= Data records =

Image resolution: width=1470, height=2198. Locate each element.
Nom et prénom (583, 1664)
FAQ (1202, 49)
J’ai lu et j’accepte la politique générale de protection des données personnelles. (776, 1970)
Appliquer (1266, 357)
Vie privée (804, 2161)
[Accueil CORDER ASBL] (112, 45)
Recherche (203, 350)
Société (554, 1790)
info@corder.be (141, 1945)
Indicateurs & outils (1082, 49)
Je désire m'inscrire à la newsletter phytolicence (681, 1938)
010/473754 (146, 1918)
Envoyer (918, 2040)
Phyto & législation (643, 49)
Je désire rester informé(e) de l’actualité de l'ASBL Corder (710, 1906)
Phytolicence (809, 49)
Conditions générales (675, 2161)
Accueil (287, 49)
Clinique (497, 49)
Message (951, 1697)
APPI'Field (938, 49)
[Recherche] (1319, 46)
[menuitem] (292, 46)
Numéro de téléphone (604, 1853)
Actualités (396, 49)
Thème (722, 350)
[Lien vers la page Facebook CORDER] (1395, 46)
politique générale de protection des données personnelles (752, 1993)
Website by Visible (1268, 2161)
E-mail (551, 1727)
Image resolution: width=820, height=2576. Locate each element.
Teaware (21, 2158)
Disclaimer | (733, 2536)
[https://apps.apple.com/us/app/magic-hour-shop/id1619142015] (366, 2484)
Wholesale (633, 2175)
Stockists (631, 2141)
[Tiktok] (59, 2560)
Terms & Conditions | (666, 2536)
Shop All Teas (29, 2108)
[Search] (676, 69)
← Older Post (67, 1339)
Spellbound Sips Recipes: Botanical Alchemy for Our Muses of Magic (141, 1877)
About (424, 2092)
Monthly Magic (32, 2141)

= Requirement =
Repeat the records above in full, word for word.

= Result of the task =
Image resolution: width=1470, height=2198. Locate each element.
Nom et prénom (583, 1664)
FAQ (1202, 49)
J’ai lu et j’accepte la politique générale de protection des données personnelles. (776, 1970)
Appliquer (1266, 357)
Vie privée (804, 2161)
[Accueil CORDER ASBL] (112, 45)
Recherche (203, 350)
Société (554, 1790)
info@corder.be (141, 1945)
Indicateurs & outils (1082, 49)
Je désire m'inscrire à la newsletter phytolicence (681, 1938)
010/473754 (146, 1918)
Envoyer (918, 2040)
Phyto & législation (643, 49)
Je désire rester informé(e) de l’actualité de l'ASBL Corder (710, 1906)
Phytolicence (809, 49)
Conditions générales (675, 2161)
Accueil (287, 49)
Clinique (497, 49)
Message (951, 1697)
APPI'Field (938, 49)
[Recherche] (1319, 46)
[menuitem] (292, 46)
Numéro de téléphone (604, 1853)
Actualités (396, 49)
Thème (722, 350)
[Lien vers la page Facebook CORDER] (1395, 46)
politique générale de protection des données personnelles (752, 1993)
Website by Visible (1268, 2161)
E-mail (551, 1727)
Image resolution: width=820, height=2576. Locate each element.
Teaware (21, 2158)
Disclaimer | (733, 2536)
[https://apps.apple.com/us/app/magic-hour-shop/id1619142015] (366, 2484)
Wholesale (633, 2175)
Stockists (631, 2141)
[Tiktok] (59, 2560)
Terms & Conditions | (666, 2536)
Shop All Teas (29, 2108)
[Search] (676, 69)
← Older Post (67, 1339)
Spellbound Sips Recipes: Botanical Alchemy for Our Muses of Magic (141, 1877)
About (424, 2092)
Monthly Magic (32, 2141)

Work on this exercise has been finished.